Task goal:
List each line of the material below that contains the string "click". Case counts.

(A run of records)
####

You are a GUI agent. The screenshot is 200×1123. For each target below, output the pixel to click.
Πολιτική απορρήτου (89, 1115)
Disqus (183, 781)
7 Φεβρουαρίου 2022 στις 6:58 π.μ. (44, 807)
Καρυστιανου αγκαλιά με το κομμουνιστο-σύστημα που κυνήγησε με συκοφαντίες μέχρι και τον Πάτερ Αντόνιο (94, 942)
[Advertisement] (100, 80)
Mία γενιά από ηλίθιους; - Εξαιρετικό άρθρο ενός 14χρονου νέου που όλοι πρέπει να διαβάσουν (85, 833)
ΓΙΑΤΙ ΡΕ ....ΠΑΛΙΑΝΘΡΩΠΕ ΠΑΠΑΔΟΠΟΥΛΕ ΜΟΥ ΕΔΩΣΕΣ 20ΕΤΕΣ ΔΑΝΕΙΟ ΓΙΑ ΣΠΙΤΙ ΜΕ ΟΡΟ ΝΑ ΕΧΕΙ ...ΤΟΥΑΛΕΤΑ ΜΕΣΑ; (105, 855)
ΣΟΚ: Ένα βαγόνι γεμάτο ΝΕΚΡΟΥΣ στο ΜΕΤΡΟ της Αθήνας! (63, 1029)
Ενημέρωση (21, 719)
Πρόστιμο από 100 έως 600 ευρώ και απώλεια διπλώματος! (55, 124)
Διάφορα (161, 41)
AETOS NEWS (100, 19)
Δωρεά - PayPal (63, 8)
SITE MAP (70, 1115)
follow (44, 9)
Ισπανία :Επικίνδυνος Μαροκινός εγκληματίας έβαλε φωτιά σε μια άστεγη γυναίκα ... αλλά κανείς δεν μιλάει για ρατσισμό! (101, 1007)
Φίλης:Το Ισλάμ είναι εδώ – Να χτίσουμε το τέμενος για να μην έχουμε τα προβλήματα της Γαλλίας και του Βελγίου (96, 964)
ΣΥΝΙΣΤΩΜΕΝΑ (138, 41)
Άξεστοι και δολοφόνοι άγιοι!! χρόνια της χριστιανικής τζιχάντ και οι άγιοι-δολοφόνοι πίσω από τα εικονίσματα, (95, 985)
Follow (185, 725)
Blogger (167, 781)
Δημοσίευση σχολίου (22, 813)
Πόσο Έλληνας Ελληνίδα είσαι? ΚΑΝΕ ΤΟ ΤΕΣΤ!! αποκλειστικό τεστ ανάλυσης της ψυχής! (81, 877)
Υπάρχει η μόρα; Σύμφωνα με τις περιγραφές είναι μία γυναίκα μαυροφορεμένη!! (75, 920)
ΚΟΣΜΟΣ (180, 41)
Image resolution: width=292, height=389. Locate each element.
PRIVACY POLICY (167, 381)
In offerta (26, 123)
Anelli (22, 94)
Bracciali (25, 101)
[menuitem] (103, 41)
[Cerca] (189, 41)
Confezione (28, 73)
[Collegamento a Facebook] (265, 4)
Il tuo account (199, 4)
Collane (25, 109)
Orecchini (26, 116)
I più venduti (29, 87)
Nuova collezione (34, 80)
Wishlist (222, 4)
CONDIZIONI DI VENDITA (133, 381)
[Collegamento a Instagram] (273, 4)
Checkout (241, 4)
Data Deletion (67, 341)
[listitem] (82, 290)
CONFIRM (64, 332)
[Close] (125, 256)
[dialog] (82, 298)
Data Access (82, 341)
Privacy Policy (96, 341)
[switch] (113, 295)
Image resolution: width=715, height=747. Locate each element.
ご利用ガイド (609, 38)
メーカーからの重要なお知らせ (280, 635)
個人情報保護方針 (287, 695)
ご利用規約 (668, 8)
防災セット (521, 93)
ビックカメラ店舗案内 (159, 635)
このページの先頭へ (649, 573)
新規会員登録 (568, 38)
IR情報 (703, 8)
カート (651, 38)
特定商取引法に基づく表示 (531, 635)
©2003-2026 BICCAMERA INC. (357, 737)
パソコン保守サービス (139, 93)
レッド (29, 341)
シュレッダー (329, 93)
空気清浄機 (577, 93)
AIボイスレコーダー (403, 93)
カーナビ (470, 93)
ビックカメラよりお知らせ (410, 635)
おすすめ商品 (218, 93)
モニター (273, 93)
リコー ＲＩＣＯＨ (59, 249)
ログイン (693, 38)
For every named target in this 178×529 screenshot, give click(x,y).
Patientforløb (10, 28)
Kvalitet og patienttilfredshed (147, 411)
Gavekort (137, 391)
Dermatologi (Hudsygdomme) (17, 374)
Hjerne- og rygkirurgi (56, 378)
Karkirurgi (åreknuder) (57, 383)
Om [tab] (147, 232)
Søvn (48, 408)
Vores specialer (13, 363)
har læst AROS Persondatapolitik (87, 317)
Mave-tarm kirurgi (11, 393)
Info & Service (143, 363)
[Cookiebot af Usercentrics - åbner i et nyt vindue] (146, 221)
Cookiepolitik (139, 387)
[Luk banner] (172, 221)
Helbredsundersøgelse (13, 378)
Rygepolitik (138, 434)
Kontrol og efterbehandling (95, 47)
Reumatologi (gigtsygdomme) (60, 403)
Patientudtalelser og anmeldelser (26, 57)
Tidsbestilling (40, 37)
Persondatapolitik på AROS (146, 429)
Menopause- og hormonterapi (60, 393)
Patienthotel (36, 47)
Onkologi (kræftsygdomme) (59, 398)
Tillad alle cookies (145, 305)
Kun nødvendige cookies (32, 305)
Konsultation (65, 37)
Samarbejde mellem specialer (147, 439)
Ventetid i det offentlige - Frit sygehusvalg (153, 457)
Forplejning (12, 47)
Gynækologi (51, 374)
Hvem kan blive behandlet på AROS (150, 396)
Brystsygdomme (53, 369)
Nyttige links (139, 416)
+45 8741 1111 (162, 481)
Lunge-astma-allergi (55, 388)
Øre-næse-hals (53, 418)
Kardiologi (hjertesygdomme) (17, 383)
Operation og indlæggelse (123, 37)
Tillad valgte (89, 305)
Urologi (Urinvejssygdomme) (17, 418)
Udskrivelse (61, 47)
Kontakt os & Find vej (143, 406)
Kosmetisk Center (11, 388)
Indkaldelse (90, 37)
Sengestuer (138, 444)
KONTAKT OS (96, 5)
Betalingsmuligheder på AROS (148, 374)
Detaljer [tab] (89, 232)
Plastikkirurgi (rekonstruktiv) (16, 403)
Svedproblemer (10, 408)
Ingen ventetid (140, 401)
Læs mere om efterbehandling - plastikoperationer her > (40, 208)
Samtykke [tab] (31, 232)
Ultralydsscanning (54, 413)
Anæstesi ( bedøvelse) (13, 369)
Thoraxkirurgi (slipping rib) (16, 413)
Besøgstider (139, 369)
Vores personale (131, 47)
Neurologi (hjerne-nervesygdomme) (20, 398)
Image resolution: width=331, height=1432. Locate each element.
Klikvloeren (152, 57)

####

Response to the task:
You are a GUI agent. The screenshot is 200×1123. For each target below, output the pixel to click.
For every named target in this 178×529 screenshot, give click(x,y).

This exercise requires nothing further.